The “Silence of the Lambs” House
- Price: $300,000
- Location: Fayette County, Pennsylvania
- Why it’s scary: The house belonged to the reviled Jame “Buffalo Bill” Gumb in the 1991 thriller “Silence of the Lambs.”
The Boulder House
- Price: $4.2 million
- Location: Sonoran Desert near Scottsdale, Arizona
- Why it’s scary: A couple purchased the land in 1974, and during home construction, they discovered evidence that they weren’t the first people to live there — rock carvings and such dated as far back as 1,000 years.
The Dakota Building
- Price: $14.5 million for corner unit with 10 rooms
- Location: New York City
- Why it’s scary: The building’s exterior was filmed as the home of Mia Farrow’s devil-mama character in “Rosemary’s Baby.” John Lennon, among other celebrities, have claimed its haunted.
The Neverland Ranch
- Price: $100 million
- Location: Santa Barbara County, California
- Why it’s scary: Neverland Ranch visitors and workers claim Michael Jackson’s ghost haunts the grounds.
The “Scarface” mansion
- Price: $35 million
- Location: Montecito, California
- Why it’s scary: In the 1983 movie “Scarface,” Al Pacino’s character Tony Montana killed over 20 assassins at this house in his final desperate stand.
The Sowden House
- Price: $4,799,000
- Location: Los Angeles
- Why it’s scary: Built by Lloyd Wright, son of Frank Lloyd Wright, the home’s previous owner Dr.
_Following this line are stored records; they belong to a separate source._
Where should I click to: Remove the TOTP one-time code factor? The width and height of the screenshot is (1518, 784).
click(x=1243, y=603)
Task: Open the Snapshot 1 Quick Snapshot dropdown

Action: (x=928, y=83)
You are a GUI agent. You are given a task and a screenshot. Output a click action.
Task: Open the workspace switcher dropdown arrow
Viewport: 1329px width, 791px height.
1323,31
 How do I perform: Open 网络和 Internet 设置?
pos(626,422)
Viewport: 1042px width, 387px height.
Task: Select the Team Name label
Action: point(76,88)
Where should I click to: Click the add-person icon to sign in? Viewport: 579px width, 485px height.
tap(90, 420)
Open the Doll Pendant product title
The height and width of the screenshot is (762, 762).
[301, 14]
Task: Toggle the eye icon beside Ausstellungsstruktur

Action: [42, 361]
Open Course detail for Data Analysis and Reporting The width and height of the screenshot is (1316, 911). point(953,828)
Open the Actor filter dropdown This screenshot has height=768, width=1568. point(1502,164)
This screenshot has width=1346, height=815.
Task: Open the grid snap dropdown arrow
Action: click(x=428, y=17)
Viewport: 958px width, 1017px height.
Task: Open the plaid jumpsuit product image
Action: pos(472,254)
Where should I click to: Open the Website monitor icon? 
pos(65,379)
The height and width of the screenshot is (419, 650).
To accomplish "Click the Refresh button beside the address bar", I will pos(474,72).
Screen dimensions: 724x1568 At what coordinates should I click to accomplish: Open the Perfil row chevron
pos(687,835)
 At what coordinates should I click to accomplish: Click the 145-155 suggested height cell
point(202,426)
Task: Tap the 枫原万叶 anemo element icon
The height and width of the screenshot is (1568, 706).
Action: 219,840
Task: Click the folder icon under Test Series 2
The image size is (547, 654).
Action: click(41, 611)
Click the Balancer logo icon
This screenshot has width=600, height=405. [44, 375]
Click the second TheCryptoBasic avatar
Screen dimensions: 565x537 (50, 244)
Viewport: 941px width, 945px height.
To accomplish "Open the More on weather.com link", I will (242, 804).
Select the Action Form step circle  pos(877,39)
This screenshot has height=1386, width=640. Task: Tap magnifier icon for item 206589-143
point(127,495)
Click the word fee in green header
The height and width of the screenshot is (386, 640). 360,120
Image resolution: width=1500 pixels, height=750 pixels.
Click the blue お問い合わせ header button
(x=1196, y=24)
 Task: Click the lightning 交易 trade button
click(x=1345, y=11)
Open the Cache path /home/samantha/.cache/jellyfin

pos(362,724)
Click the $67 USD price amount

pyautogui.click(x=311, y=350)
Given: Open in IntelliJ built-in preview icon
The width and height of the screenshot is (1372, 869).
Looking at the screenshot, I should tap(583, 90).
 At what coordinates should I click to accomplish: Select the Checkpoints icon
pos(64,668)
George Hodel was involved in the Black Dahlia Murder in 1947.
Colorado Ghost Town
- Price: $1 million
- Location: Uptop, Colorado
- Why it’s scary: The town was established in the 1870s, but by the late 1990s, everyone was gone.
JP Morgan Great Camp
- Price: $2.95 million
- Location: Mohegan Lake, New York
- Why it’s scary: JP Morgan’s former Long Island mansion is said to be haunted by his daughter. People have claimed to see her walking the halls in a long black dress.